In molti dei suoi lavori, Kyoichi Tsuzuki rappresenta il quotidiano, il lato mondano delle cose. Una delle caratteristiche più interessanti e affascinanti di Happy Victims è proprio la demistificazione della moda, che in quegli anni era profondamente legata al glamour. «Dopo aver passato molto tempo a osservare i media della moda, ho capito che l’alta moda tende spesso a creare un’immagine idealizzata, una sorta di fantasia, che può far sentire i lettori insoddisfatti o inadeguati, alimentando così il ciclo del consumo.

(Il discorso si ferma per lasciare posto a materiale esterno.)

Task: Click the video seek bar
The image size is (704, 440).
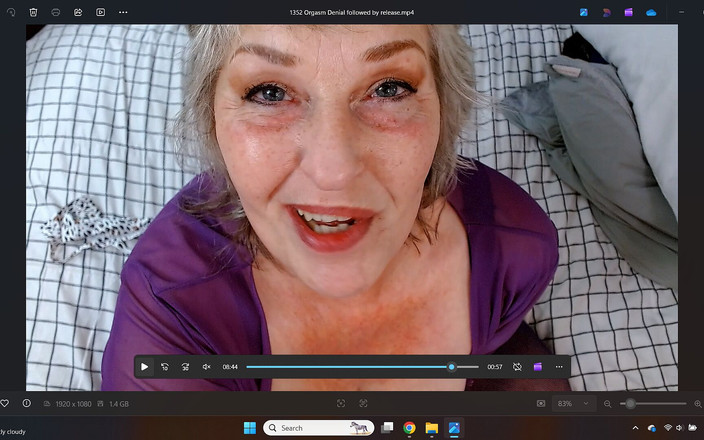Action: pos(350,367)
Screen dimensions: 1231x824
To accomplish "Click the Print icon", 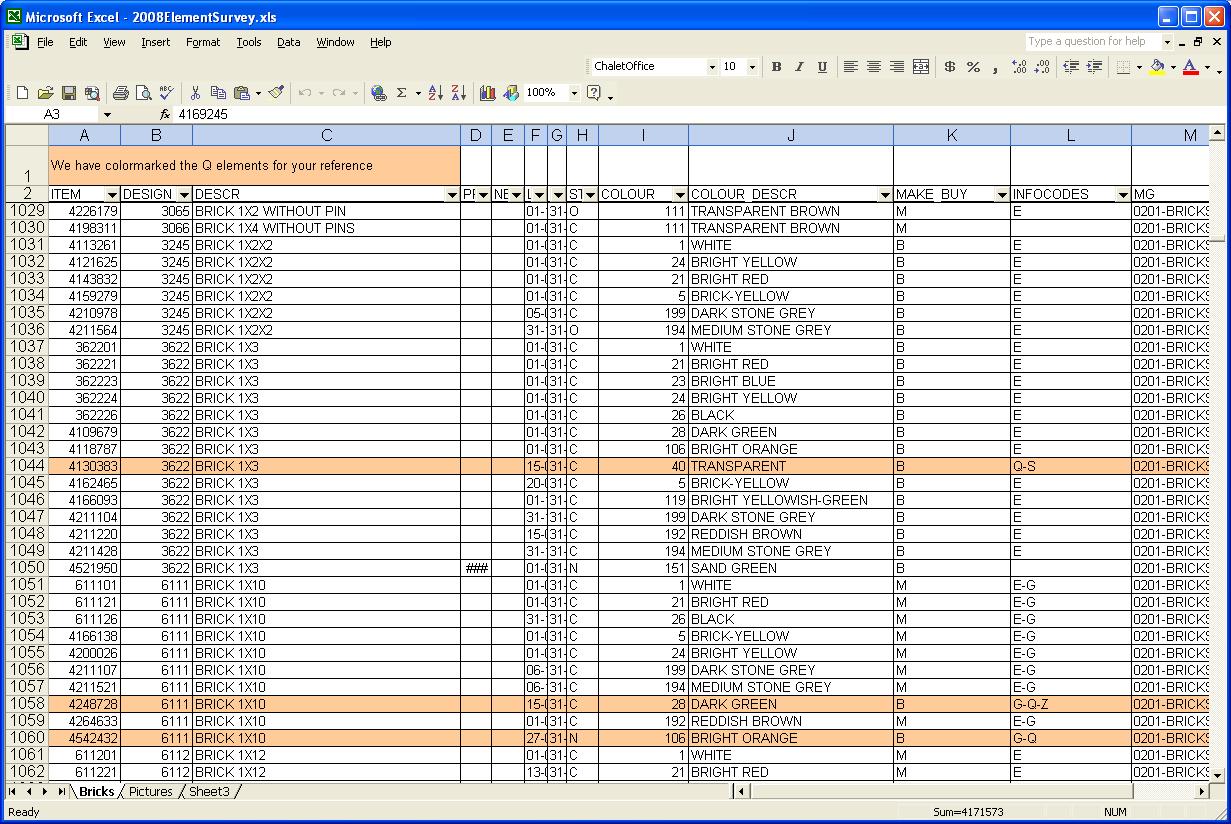I will tap(121, 93).
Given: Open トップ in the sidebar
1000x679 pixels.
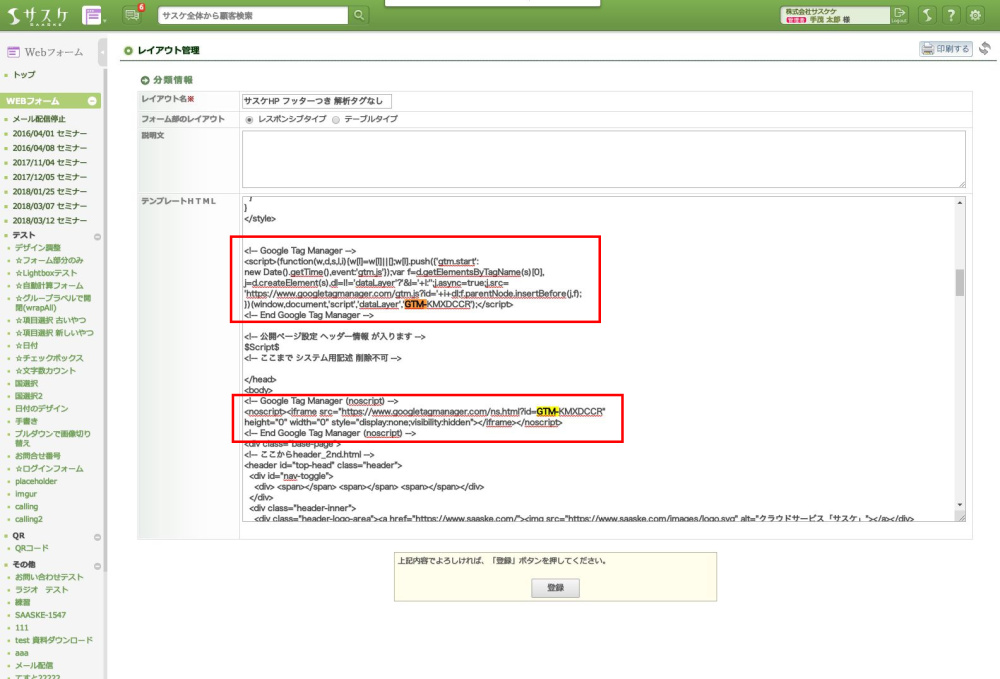Looking at the screenshot, I should click(25, 75).
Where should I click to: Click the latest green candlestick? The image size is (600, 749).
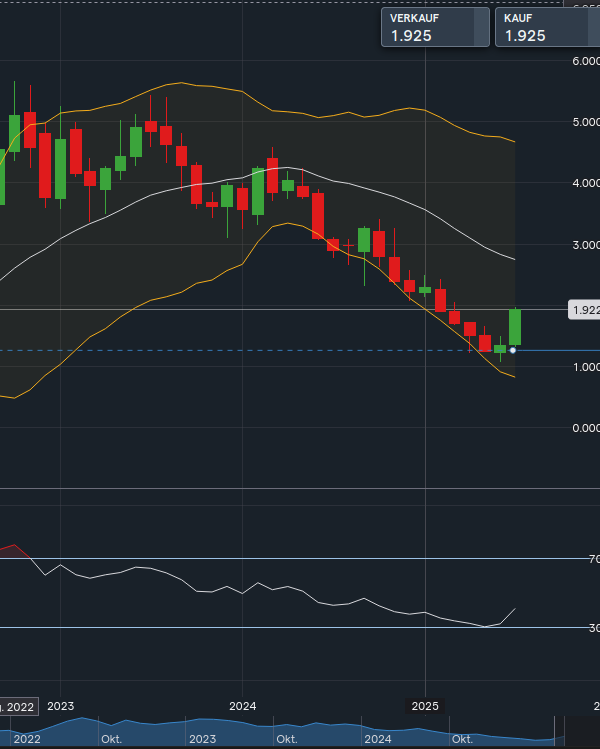coord(515,327)
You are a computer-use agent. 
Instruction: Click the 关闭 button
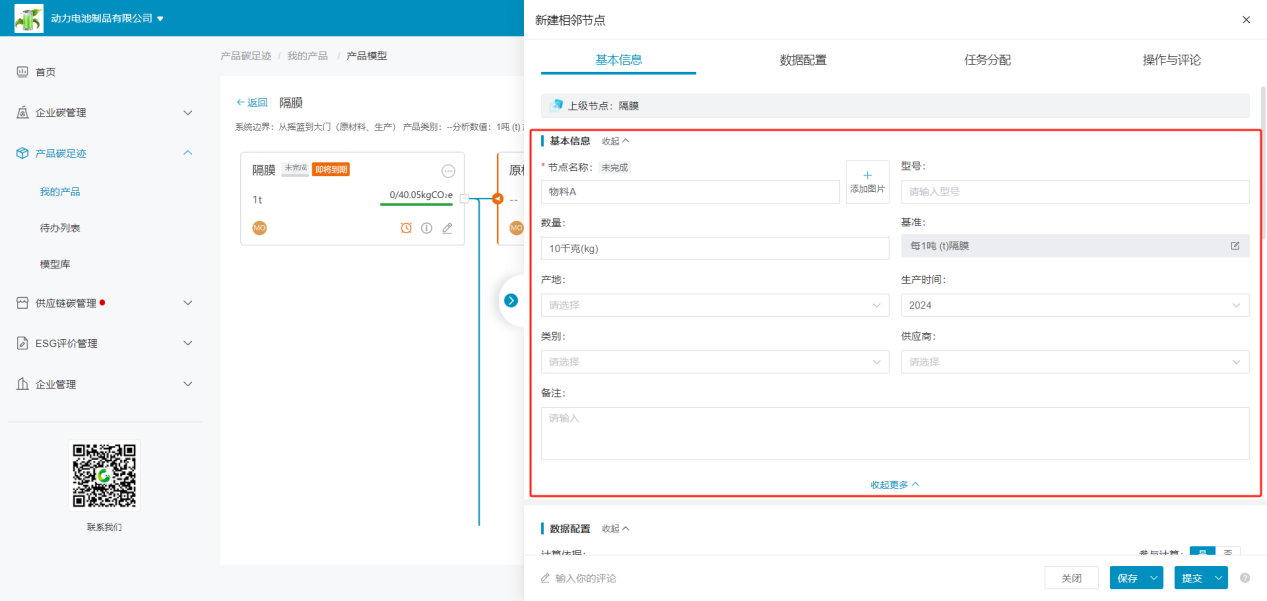[x=1071, y=578]
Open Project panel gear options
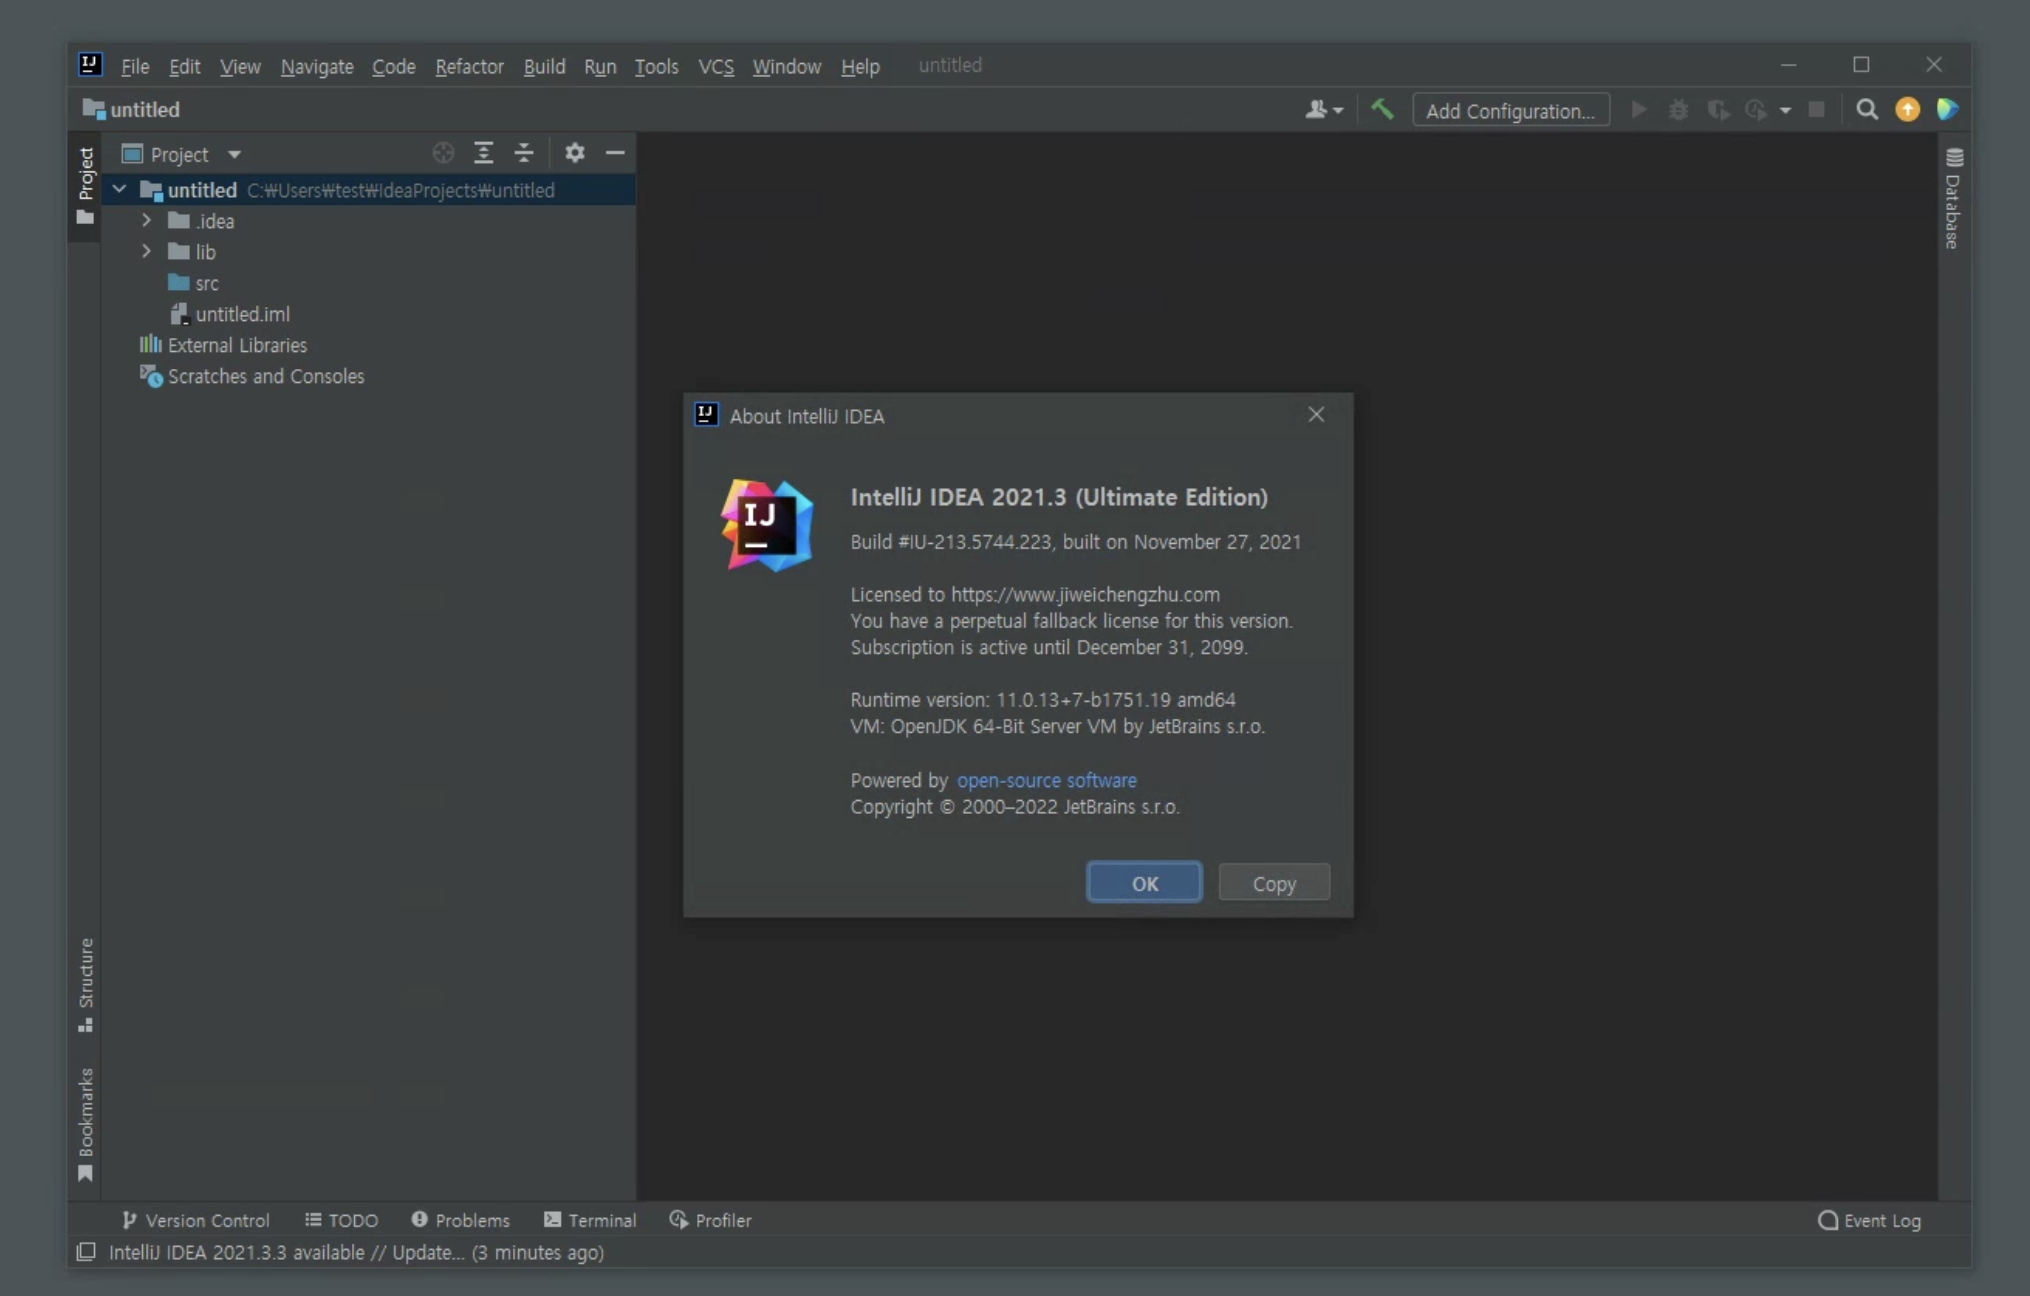Viewport: 2030px width, 1296px height. (574, 153)
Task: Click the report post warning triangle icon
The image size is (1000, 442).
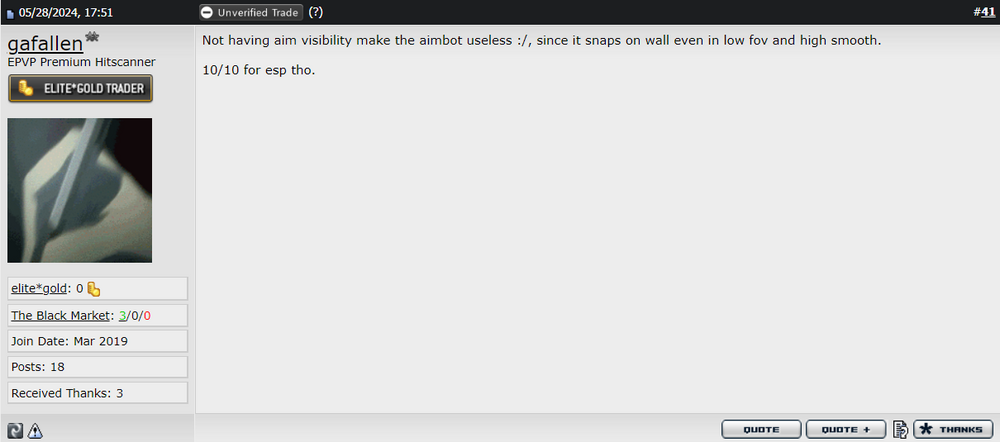Action: pos(35,431)
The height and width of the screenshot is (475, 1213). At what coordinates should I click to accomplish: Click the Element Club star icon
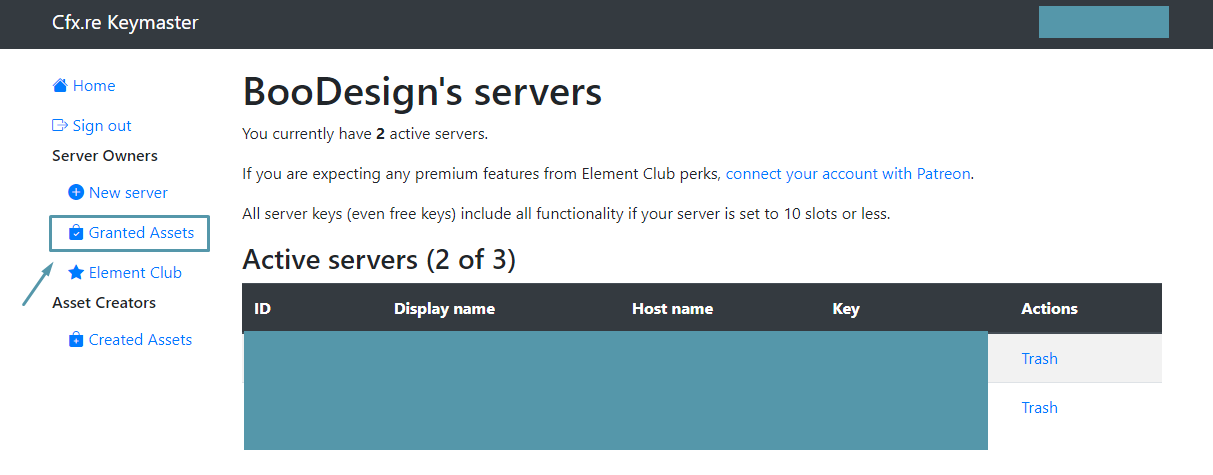coord(76,272)
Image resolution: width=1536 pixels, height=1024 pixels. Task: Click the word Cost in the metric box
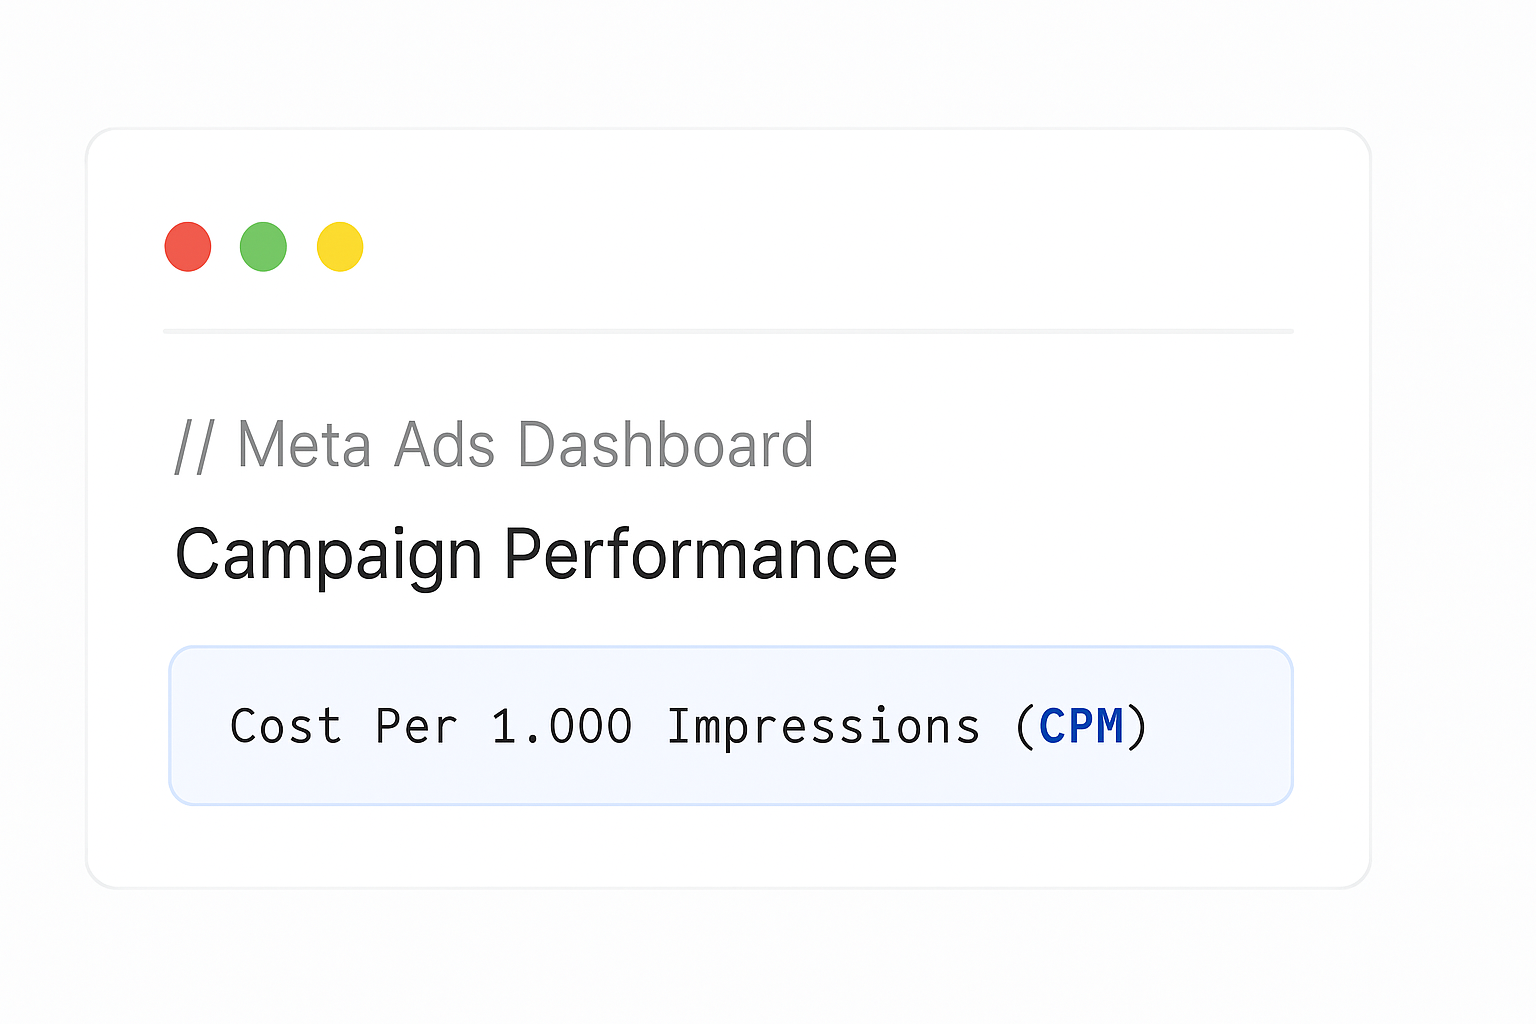click(x=286, y=726)
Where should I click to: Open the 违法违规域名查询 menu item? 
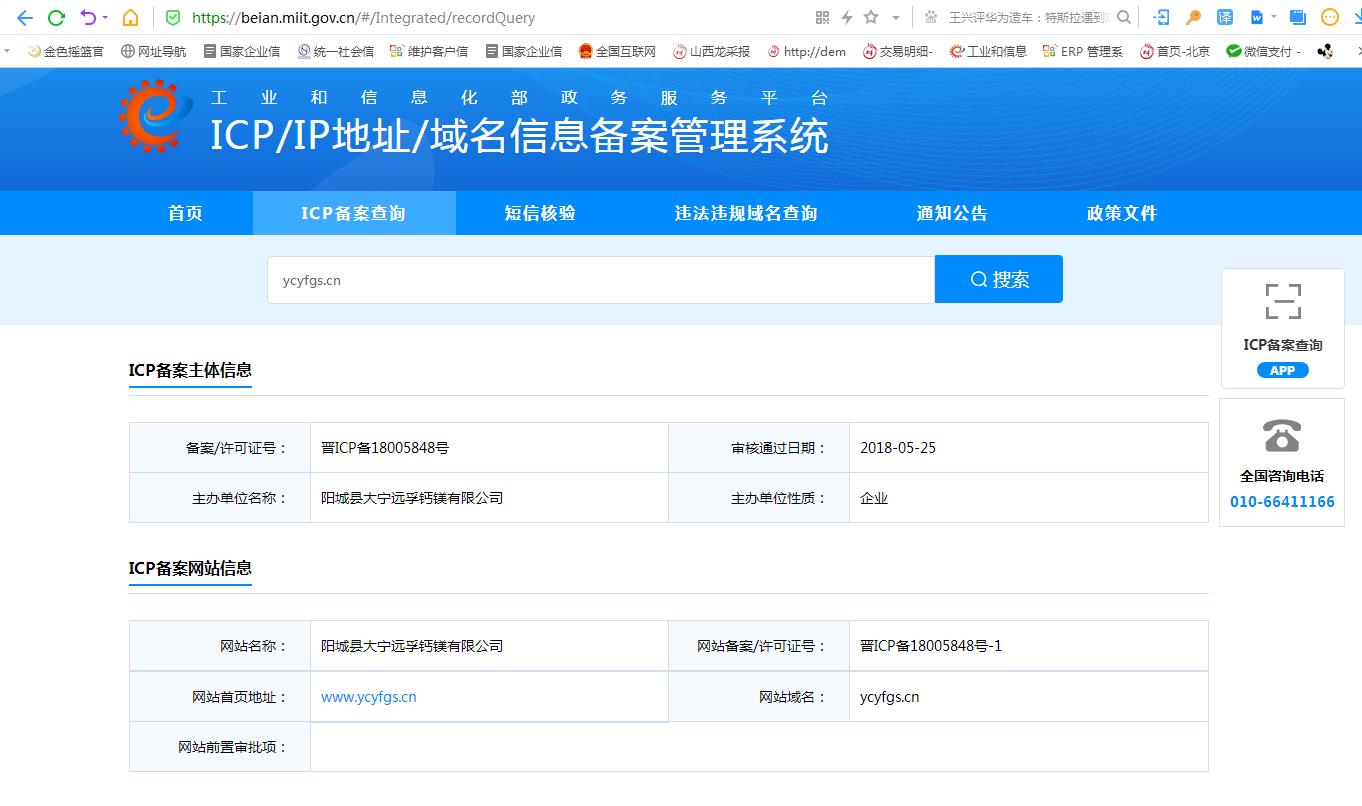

L’idea alla base di questo progetto nasceva dal desiderio di mostrare a quante più persone possibile che “sono queste le persone che lo indossano davvero”, piuttosto che trasmettere il messaggio: “noi (i brand) vogliamo che siano queste persone a indossarlo”». Happy Victims è, in tutta la sua essenza, una critica al capitalismo e al consumismo, ma riesce anche a offrire uno spaccato sul fanatismo per la moda, rafforzando l’immaginario delle subculture giapponesi di quegli anni. Del resto, anche Nana – l’anime e manga cult dei primi anni 2000 – rappresentava una gioventù disposta a vivere in appartamenti minuscoli e modesti nella periferia di Tokyo pur di avere un guardaroba firmato Vivienne Westwood

Nonostante il passare del tempo, il libro continua a catturare l’attenzione delle nuove generazioni. Evoca una nostalgia per un tempo e un luogo che molti non hanno vissuto, un immaginario distante dalla realtà della maggior parte dei lettori e degli utenti che regolarmente fanno diventare virali gli scatti di questa opera sui social. Una distanza non solo geografica, ma anche culturale: nel 2024 è quasi impensabile che un giovane fashion victim riesca a costruire un archivio così ampio del proprio brand preferito. Anche per questo motivo, il fotografo stesso ha ammesso che difficilmente riprenderebbe il progetto: «Dopo la pubblicazione del libro, ho realizzato alcuni servizi fotografici di follow-up, ma potrebbe essere difficile riprendere quel progetto al giorno d’oggi. Questo perché, mentre vent’anni fa il lusso e lo streetwear erano espressioni chiaramente distinte, oggi il "misticismo" dell’alta moda sembra essere scomparso, avvicinandosi sempre più alle subculture. Penso che l’elemento di desiderio che un tempo esisteva, semplicemente grazie al prezzo elevato, stia svanendo dall’alta moda contemporanea». In un panorama del lusso dove le nuove generazioni possono permettersi al massimo di fare window-shopping a causa dei prezzi proibitivi, Happy Victims rappresenta un mondo alternativo, una realtà perfetta dove un ventenne può essere circondato felicemente da cinque relle di capi d’archivio di Margiela, seppur vivendo in  un appartamento minuscolo.